Summary of provisions of Section 26

Key prohibitions related to staged animal fighting ventures
Under current federal law, it is a crime to:

  • Knowingly sponsoring or exhibiting in an animal fighting venture;
  • Knowingly attending an animal fighting venture, or knowingly causing an individual who has not attained the age of 16 to attend an animal fighting venture;
  • Knowingly buying, selling, possessing, training, transporting, delivering, or receiving any animal for purposes of having the animal participate in an animal fighting venture;
  • Knowingly using the mail service of the U.S. Postal Service, or any “written, wire, radio televisions or other form of communications in, or using a facility of, interstate commerce,” to advertise an animal for use in an animal fighting venture, or to advertise a knife, gaff, or other sharp instrument designed to be attached to the leg of a bird for us in an animal fighting venture, or to promote or in any other manner further an animal fighting venture except as performed outside the U.S.;
  • Knowingly selling, buying, transporting, or delivering in interstate or foreign commerce “a knife, a gaff, or any other sharp instrument” designed or intended to be attached to the leg of a bird for us in an animal fighting venture.

Penalties for each violation of any one of these provisions allows for a maximum of 5 years in prison and a $250,000 fine for perpetrators, except for an adult attending an animal fighting venture. Penalties for adult attendance are 1 year in prison and a $5,000 fine.

An “animal fighting venture “involves a fight conducted or to be conducted between at least 2 animals for purposes of sport, wagering, or entertainment, except that the term “animal fighting venture shall not be deemed to include any activity the primary purpose of which involves the use or one or more animals in hunting another animal.”

Prohibitions on attending on selling, buying, possessing, training, transporting, delivering, or receiving an animal in an animal fighting venture; attending an animal fighting venture; or trafficking in knives or gaffs for use on a bird have long applied to all U.S. territories.
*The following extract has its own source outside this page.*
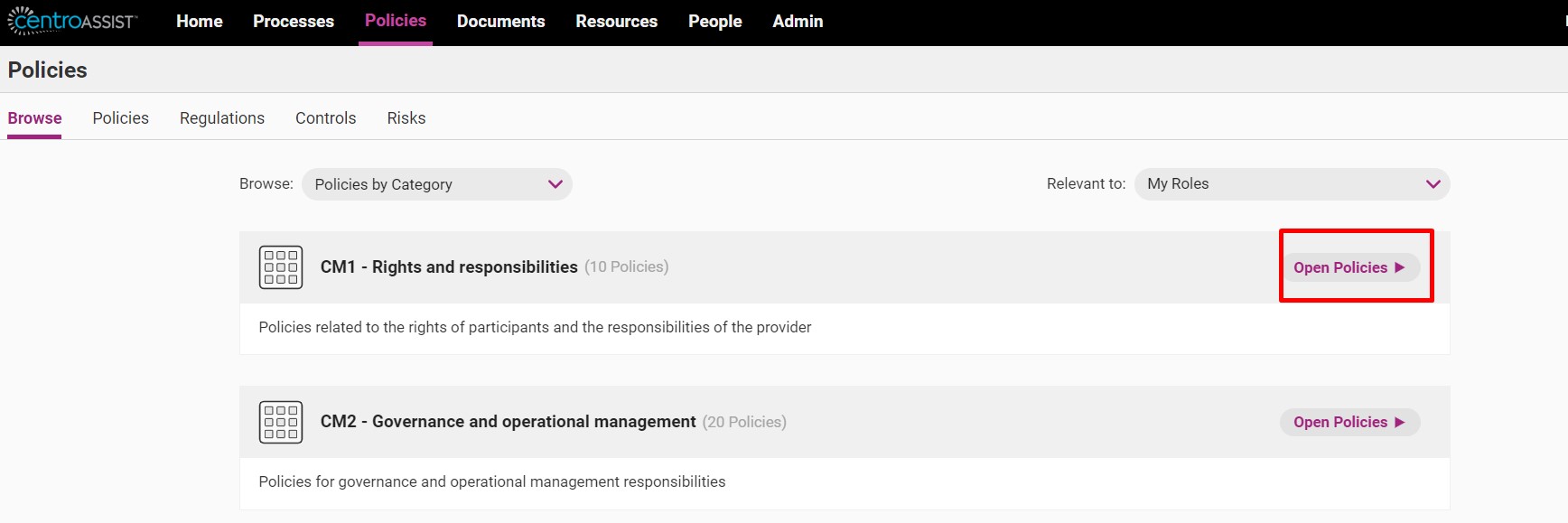Open the Home menu item
This screenshot has height=523, width=1568.
coord(200,21)
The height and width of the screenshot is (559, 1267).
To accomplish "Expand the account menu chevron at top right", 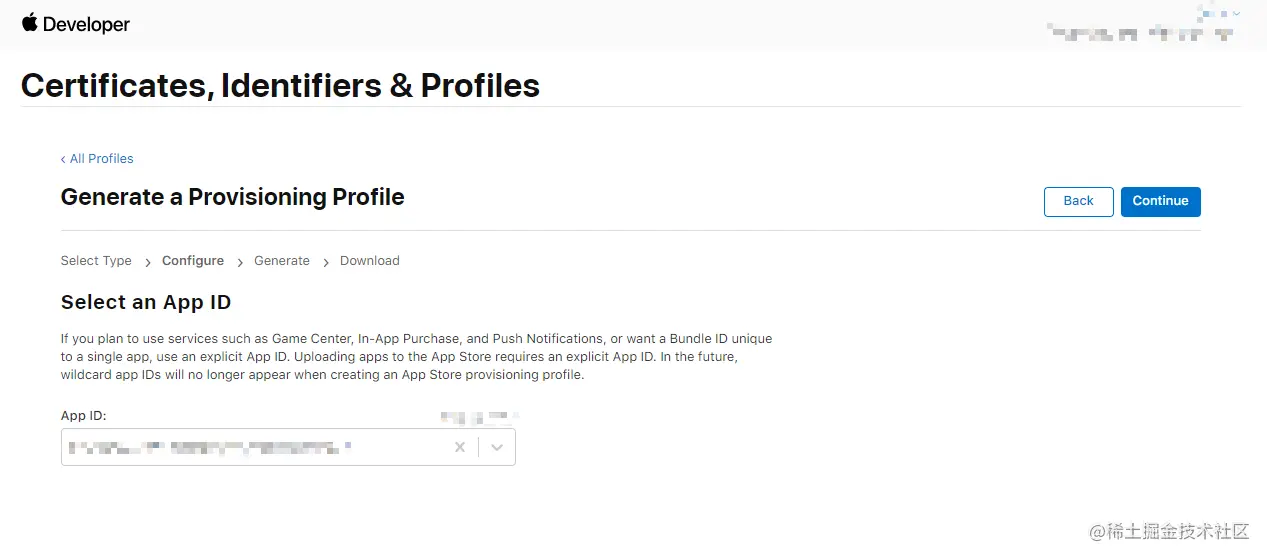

On December 20, 2019, these prohibitions are effective in the U.S. territories: sponsoring or exhibiting an animal in an animal fighting venture or knowing using the mail service of the U.S. Postal Service, or advertising an animal for use in a fighting venture, to advertise a knife or gaff, or to promote an animal fighting venture.

Legislative Timeline

Congress passed an amendment to the Animal Welfare Act in 1976 to crack down on dogfighting and cockfighting, addressing animal fighting for the first time in federal law. Section 26, as adopted as part of a larger set of amendments to the AWA, restricted the interstate transport of dogs and roosters for fighting, albeit with a major loophole relating to cockfighting. In the subsequent quarter century (1976-2001), there was not a single federal enforcement action against cockfighting or dogfighting. That started to change in 2002, when Congress upgraded the law and eliminated major loopholes. Including that amendment, Section 26 has been upgraded 5 times since 2002, including on the Farm bills in 2002, 2008, 2014, and 2018. As of December 2019, the law bans animal fighting everywhere in the United States.
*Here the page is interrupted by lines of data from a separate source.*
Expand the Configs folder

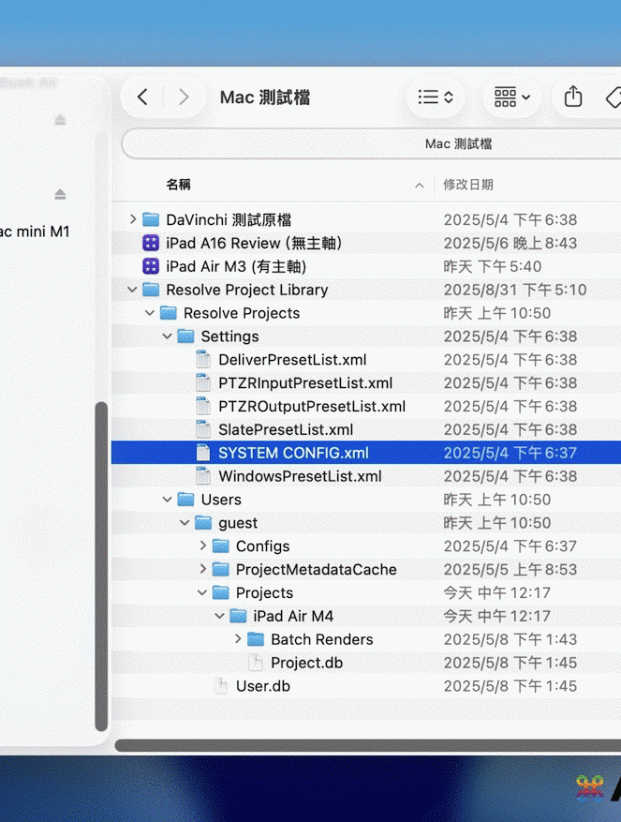tap(202, 546)
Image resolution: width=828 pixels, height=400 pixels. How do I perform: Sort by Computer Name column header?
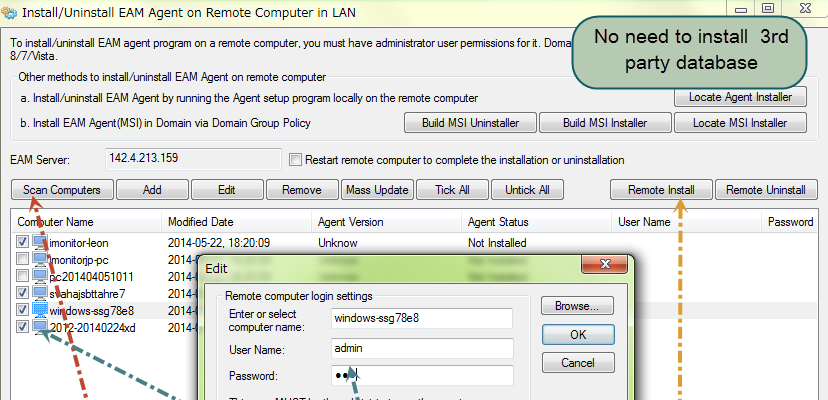click(x=85, y=222)
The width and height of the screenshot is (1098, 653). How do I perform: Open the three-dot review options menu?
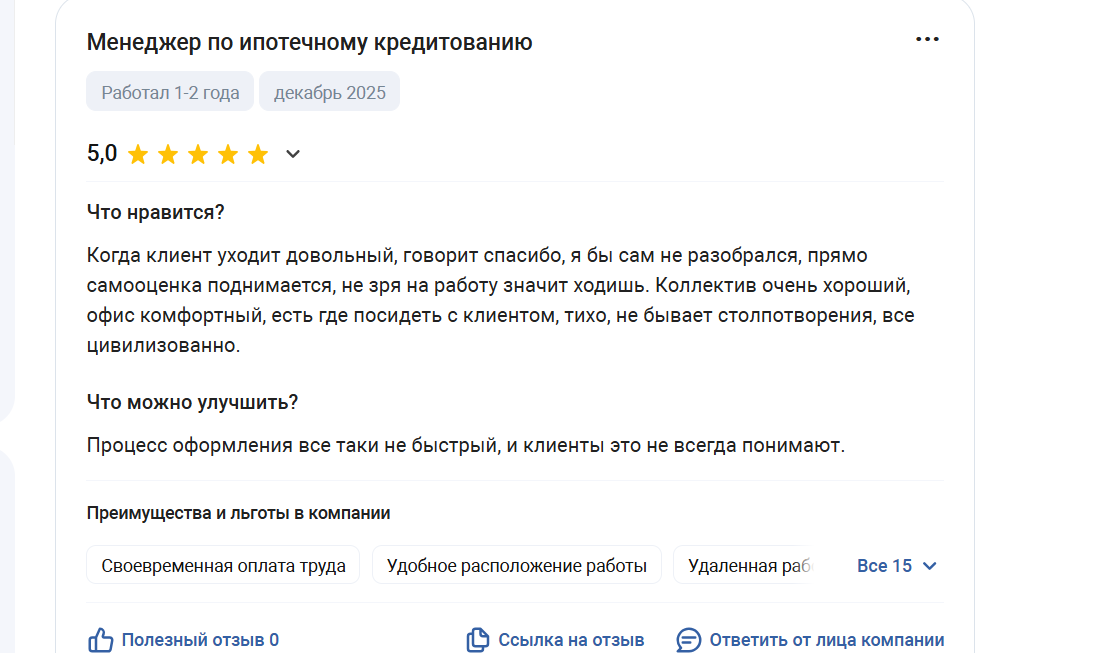pos(927,39)
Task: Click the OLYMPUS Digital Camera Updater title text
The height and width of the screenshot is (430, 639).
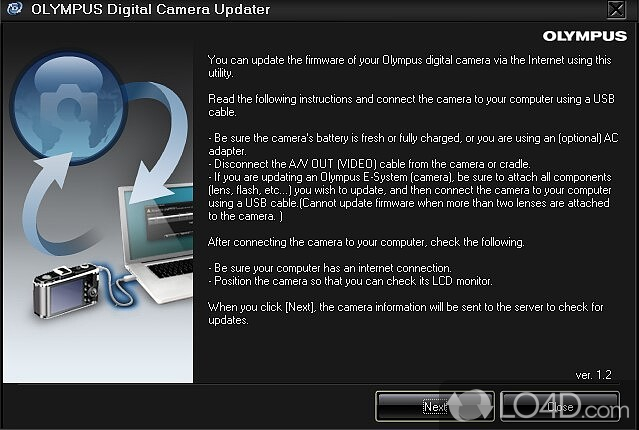Action: [x=150, y=9]
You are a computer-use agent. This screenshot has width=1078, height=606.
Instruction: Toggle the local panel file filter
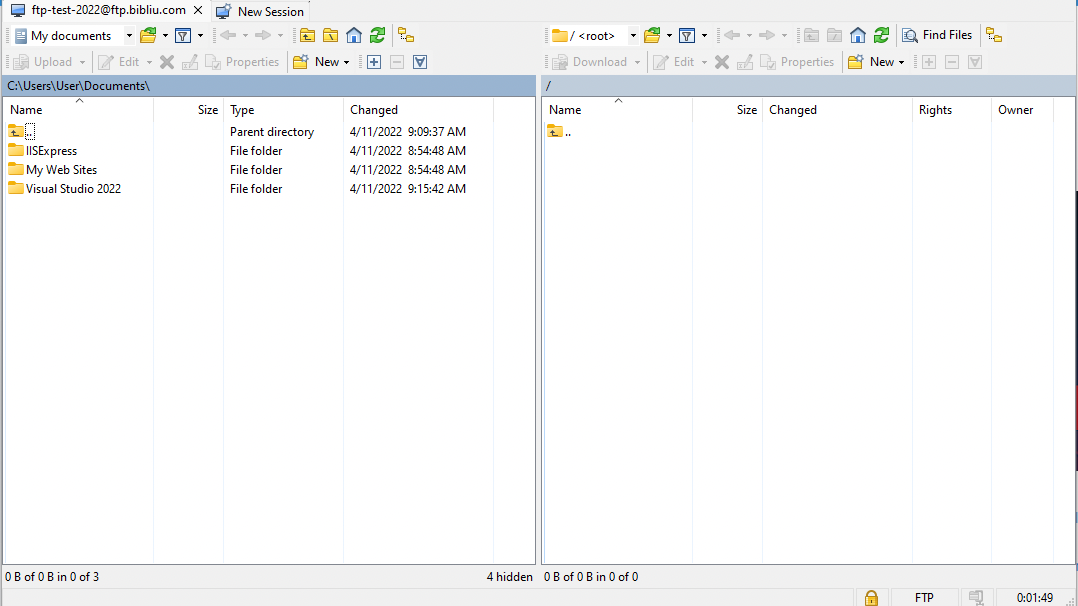point(183,35)
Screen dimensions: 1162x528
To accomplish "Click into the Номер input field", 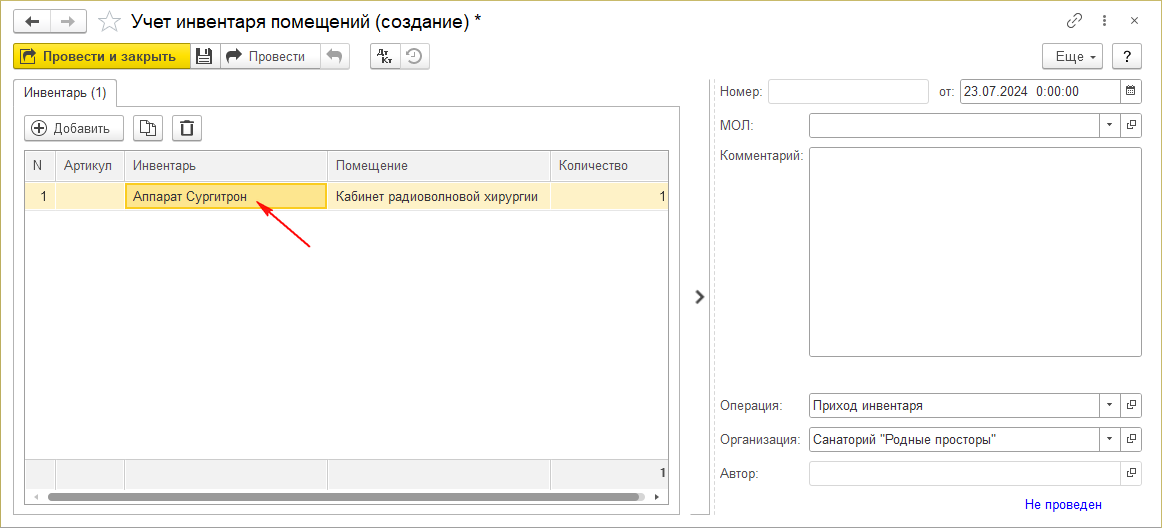I will point(848,92).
Here are key elements (with links for roll call votes, hearings, and committee reports) in the legislative history that produced today’s comprehensive federal statute against animal fighting.
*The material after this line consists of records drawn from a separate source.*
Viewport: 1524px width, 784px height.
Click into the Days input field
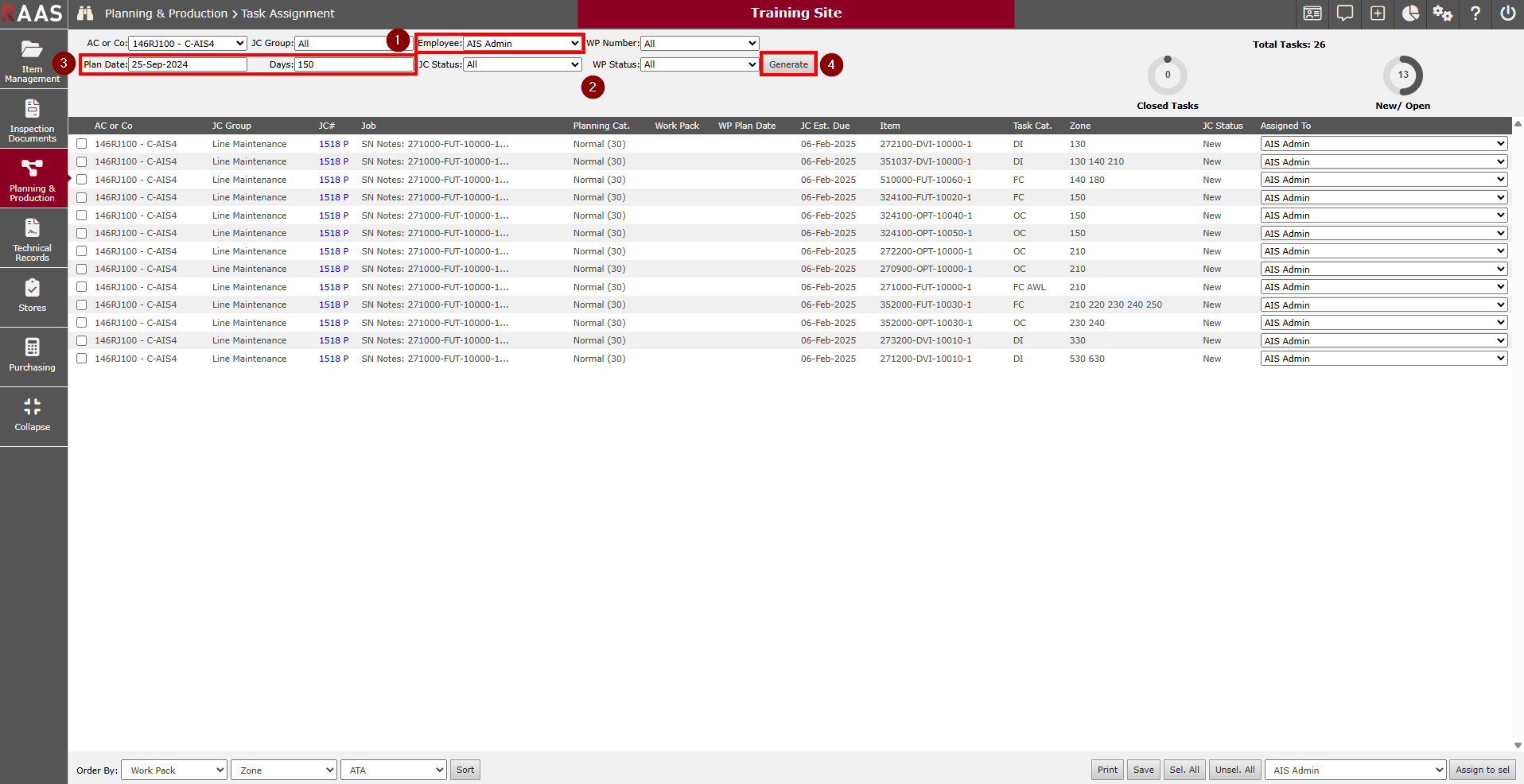353,64
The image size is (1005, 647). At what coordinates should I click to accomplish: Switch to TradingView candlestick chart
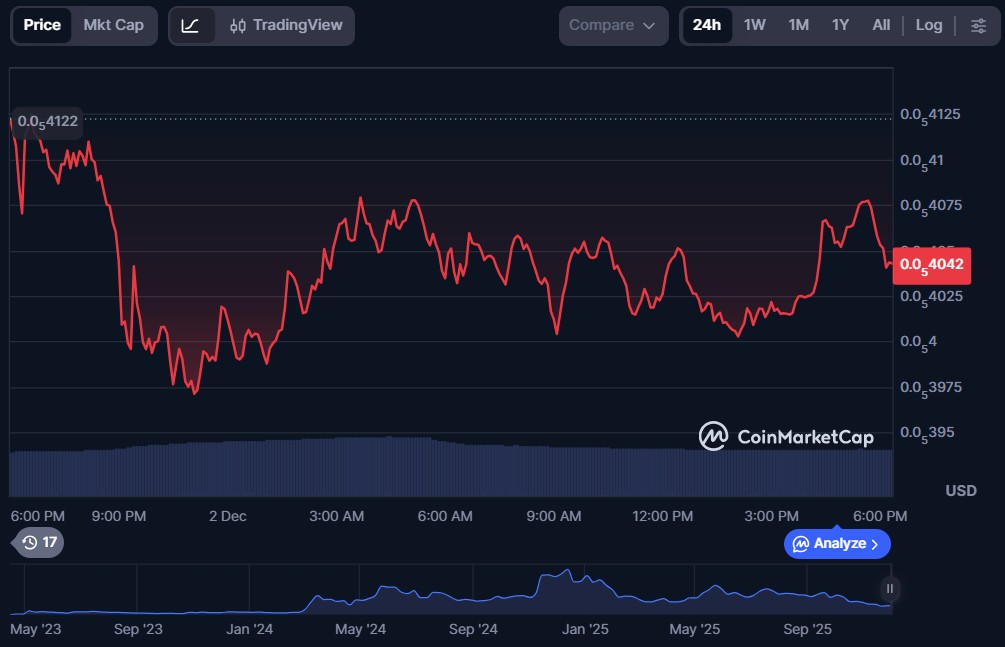pyautogui.click(x=285, y=25)
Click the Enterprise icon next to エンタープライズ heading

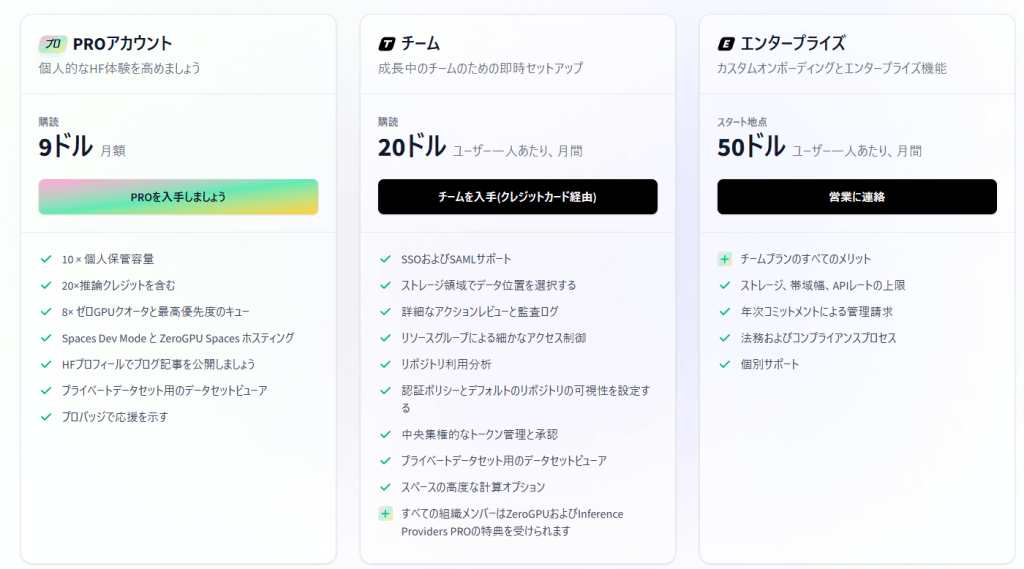(x=726, y=44)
Congress bans animal fighting in the U.S. territories.

Reps. Peter Roskam, R-Illinois, and Earl Blumenauer advanced an amendment in 2018 to the Farm bill to apply all the federal prohibitions against animal fighting to every part of the United States, including the U.S. territories (American Samoa, Guam, the Northern Marianas Islands, Puerto Rico, and the Virgin Islands). Their amendment passed by a vote of 359-51. (Roll Call #202) A group of Senators, led by Senators Cory Booker, R-N.J., Ron Wyden, D-Oregon, Susan Collins, R-Maine, Richard Blumenthal, D-Conn., pushed for a similar amendment in the Senate. While they were unable to secure a vote on their amendment, they worked with their House colleagues and secured the provision in the final Farm bill, albeit with a one-year delay in its effective date.

2018

Congress bans attendance at animal fighting ventures for adults, minors.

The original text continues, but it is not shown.